Enchenopa binotata (Hemiptera: Membraciade) is a complex of multiple species found mostly in Eastern North America, but have also been reported in Central America. They are commonly referred to as treehoppers and are sap-feeding insects. The species in the complex look similar to each other in morphology, but are identified as different species by the host plant they occupy.
Nymphs (juveniles) of E. binotata start out to be ≤1mm with gray and black coloration. Nymphs have 5 instars until they molt into adulthood, which can take 3–4 weeks. As adults, they can range from 7-9mm in size. and have two yellow markings on their back. Their species name is derived from these two markings; bi-, meaning "two", -notata, meaning "to mark." They form thorn-like structures on their head called a pronotum. These treehoppers are true bugs, belonging to the order Hemiptera, which all share a common mouth morphology; sucking mouthparts.
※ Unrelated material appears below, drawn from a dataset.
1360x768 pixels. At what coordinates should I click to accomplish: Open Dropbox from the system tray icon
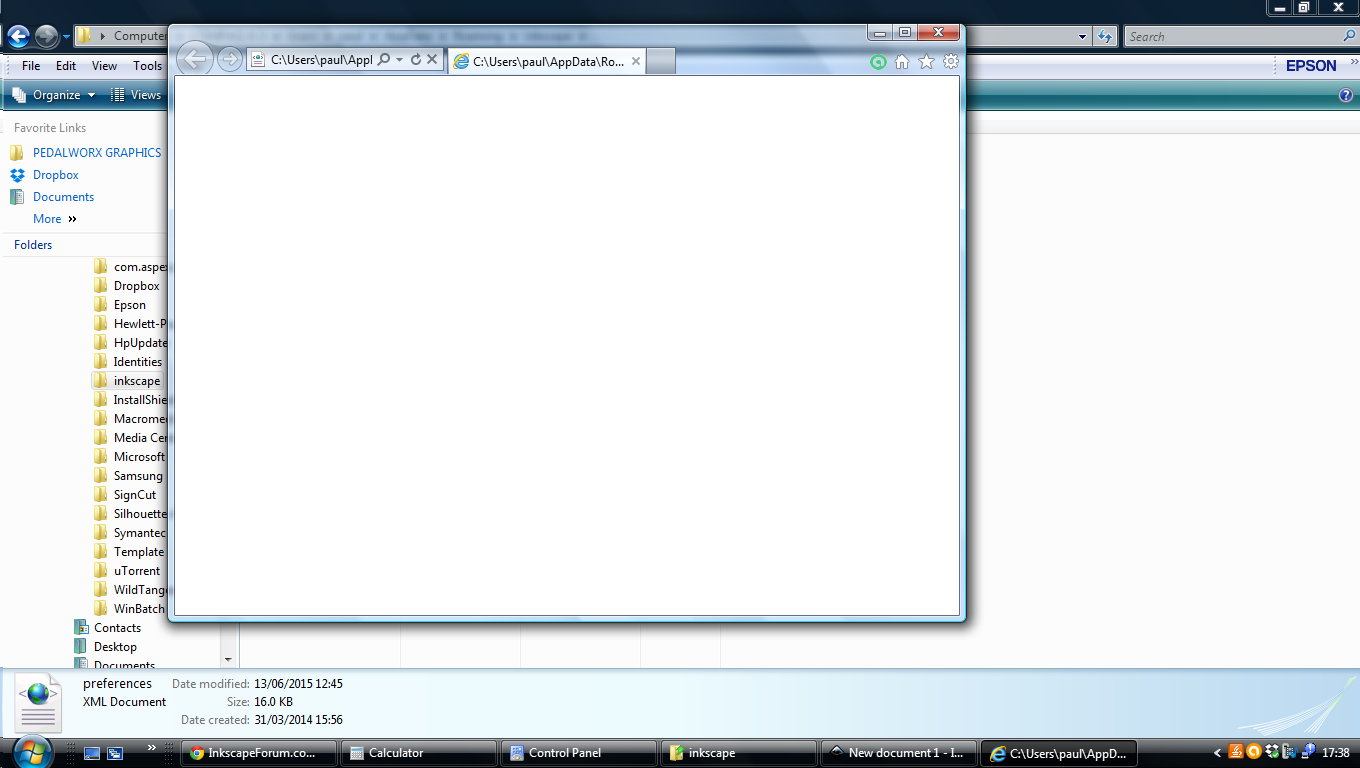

Male E. binotata treehoppers make substrate-borne vibrations on the stems, petioles, and leaves of their host plants that travel throughout the plant. Females detect these vibrational signals with specialized structures on their legs and they also respond through the plant. Male signals are more complex than female responses. Male and female signals are tonal, but females respond with grunt-like sounds that are at a lower frequency than the males. Females have specific species preferences, and prefer signals that are close to these conspecific frequencies. Females duet with the males to help the male locate the females. Substrate-borne vibrations are not unique to treehoppers, most insects (more than 90%) use substrate-borne vibrations to communicate within species and between species. There is a variety of ways insects can produce vibrations to communicate and even more variation in how they utilize vibrational communication (i.e. mating calls, cooperative foraging, or catching prey).
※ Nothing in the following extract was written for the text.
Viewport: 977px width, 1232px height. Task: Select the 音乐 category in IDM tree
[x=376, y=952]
Males search for mates by flying from one plant to another. As they land, they produce advertisement signals and wait for females to respond. Different species in this clade are most divergent in the frequency (Hz) of their mating signals.
Males fly or hop from plant to plant looking for female aggregations. Females only mate once, while males mate multiples times. Soon after a female mates, she would start ovipositing eggs into the stem of the plant. Females have saw-like ovipositors that allow them to cut a slit into the plant stem and deposit her eggs. When the slits are filled up, she covers them with white secretions called egg froths. The egg froth protects the eggs from the elements, biotic and abiotic.
Adult females mostly respond to conspecific signals. Females that are from a different host plant than the male rarely responds to the male's signals. If they do respond, there is even a lower chance of mating success.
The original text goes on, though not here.